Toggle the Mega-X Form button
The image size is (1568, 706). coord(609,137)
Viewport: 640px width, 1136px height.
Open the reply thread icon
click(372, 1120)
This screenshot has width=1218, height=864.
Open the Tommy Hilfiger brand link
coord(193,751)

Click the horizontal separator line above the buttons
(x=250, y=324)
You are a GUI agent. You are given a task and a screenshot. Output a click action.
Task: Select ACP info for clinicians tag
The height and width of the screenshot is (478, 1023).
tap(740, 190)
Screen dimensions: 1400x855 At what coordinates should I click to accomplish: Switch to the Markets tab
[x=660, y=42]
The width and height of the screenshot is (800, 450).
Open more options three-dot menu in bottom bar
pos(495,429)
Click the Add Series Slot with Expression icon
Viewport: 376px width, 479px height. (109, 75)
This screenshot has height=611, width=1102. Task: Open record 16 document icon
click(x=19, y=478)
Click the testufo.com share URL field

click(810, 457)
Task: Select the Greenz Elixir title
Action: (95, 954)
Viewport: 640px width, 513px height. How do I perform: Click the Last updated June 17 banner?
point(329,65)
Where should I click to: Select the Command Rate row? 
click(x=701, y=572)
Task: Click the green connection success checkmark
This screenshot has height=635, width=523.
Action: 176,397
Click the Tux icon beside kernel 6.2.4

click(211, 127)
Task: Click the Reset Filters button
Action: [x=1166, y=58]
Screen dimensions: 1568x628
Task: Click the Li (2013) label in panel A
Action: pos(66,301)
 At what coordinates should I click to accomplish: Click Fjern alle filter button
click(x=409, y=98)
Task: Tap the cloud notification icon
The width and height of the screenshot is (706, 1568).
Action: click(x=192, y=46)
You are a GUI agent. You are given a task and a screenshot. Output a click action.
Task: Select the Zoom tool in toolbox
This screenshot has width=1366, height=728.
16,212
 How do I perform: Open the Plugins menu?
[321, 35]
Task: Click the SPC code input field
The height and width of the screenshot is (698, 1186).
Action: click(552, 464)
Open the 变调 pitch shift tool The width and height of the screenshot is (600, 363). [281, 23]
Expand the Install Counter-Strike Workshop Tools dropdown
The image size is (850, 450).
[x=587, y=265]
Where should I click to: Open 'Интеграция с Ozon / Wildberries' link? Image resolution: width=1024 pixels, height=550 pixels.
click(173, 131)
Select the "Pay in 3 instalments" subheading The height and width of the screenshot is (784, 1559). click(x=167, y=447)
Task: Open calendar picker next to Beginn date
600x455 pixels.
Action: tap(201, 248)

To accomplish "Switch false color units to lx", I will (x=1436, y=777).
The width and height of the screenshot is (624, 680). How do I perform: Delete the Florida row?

Exercise details: Reproduce the entries above exactly, starting at their first line and finishing with the line that contains "Task: Select the Zoom tool in toolbox".

Result of this exercise:
Toggle the Mega-X Form button
The image size is (1568, 706). coord(609,137)
Viewport: 640px width, 1136px height.
Open the reply thread icon
click(372, 1120)
This screenshot has width=1218, height=864.
Open the Tommy Hilfiger brand link
coord(193,751)

Click the horizontal separator line above the buttons
(x=250, y=324)
You are a GUI agent. You are given a task and a screenshot. Output a click action.
Task: Select ACP info for clinicians tag
The height and width of the screenshot is (478, 1023).
tap(740, 190)
Screen dimensions: 1400x855 At what coordinates should I click to accomplish: Switch to the Markets tab
[x=660, y=42]
The width and height of the screenshot is (800, 450).
Open more options three-dot menu in bottom bar
pos(495,429)
Click the Add Series Slot with Expression icon
Viewport: 376px width, 479px height. (109, 75)
This screenshot has height=611, width=1102. Task: Open record 16 document icon
click(x=19, y=478)
Click the testufo.com share URL field

click(810, 457)
Task: Select the Greenz Elixir title
Action: (95, 954)
Viewport: 640px width, 513px height. How do I perform: Click the Last updated June 17 banner?
point(329,65)
Where should I click to: Select the Command Rate row? 
click(x=701, y=572)
Task: Click the green connection success checkmark
This screenshot has height=635, width=523.
Action: 176,397
Click the Tux icon beside kernel 6.2.4

click(211, 127)
Task: Click the Reset Filters button
Action: [x=1166, y=58]
Screen dimensions: 1568x628
Task: Click the Li (2013) label in panel A
Action: pos(66,301)
 At what coordinates should I click to accomplish: Click Fjern alle filter button
click(x=409, y=98)
Task: Tap the cloud notification icon
The width and height of the screenshot is (706, 1568).
Action: click(x=192, y=46)
You are a GUI agent. You are given a task and a screenshot. Output a click action.
Task: Select the Zoom tool in toolbox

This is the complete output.